Tip on using Environment Variables inside Python scripts
After receiving several error emails from cron when trying to run the ETL pipeline I describe here, I realized that setting environment variables in your .profile
does not guarantee your .sh
scripts will have access to them. For example, if script.py
looks like
import os
sqlusr = os.getenv('SQLUSR')
sqlpass = os.getenv('SQLCRD')
and these variables are required for something else in the script, the following cron job will not work:
*/10 * * * * /usr/bin/python script.py
The reason is that cron runs in a mostly empty environment, so SQLUSR
and SQLCRD
are not available, even though they have been defined in .profile
. There are several ways to resolve this, I used the following approach.
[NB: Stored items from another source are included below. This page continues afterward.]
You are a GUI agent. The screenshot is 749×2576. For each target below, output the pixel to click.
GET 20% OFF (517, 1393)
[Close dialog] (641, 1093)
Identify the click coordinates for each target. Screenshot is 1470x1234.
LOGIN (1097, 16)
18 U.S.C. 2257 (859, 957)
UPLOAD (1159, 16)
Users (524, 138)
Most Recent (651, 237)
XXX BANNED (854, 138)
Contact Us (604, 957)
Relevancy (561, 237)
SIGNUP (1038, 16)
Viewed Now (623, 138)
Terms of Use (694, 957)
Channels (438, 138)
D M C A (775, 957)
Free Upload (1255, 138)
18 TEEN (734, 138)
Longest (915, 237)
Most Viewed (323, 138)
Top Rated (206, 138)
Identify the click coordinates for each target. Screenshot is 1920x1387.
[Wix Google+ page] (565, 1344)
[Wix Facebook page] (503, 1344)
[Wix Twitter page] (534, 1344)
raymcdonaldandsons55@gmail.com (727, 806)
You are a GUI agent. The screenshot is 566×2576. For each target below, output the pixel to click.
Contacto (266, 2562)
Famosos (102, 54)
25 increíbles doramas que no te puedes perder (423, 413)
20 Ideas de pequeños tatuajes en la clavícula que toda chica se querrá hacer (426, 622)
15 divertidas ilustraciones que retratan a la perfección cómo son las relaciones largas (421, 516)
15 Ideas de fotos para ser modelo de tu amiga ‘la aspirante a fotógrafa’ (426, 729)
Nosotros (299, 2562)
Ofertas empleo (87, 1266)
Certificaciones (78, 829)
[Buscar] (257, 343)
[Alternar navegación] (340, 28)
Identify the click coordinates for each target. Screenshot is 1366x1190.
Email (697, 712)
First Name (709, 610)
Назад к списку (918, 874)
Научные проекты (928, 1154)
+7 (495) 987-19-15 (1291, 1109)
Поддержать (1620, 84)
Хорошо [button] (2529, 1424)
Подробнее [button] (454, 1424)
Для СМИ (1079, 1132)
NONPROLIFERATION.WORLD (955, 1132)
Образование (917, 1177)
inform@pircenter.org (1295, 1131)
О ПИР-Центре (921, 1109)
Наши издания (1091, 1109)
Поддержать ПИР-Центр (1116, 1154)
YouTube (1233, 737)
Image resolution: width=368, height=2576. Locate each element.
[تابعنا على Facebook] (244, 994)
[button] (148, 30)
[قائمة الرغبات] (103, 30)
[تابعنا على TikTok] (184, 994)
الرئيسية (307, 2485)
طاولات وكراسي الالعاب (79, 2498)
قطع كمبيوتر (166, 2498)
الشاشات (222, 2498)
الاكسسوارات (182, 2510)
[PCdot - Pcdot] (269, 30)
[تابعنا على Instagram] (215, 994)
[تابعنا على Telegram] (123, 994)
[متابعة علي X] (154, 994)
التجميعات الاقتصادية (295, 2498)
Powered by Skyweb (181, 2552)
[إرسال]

Wrap script.py
in a shell script (cron_script.sh
) as shown below
#!/usr/local/bin/bash
export SQLUSR=valueofvariable
export SQLCRD=valueofvariable
source ~/yourproject/env/bin/activate
cd ~/whereyoukeepthepythonscript
python script.py
deactivate
and call cron_script.sh
in your crontab
*/10 * * * * ~/cron_script.sh
Alternatively, source your .profile
inside of cron_script.sh
. Sourcing your .profile
seems more secure but I’m not sure if it actually is.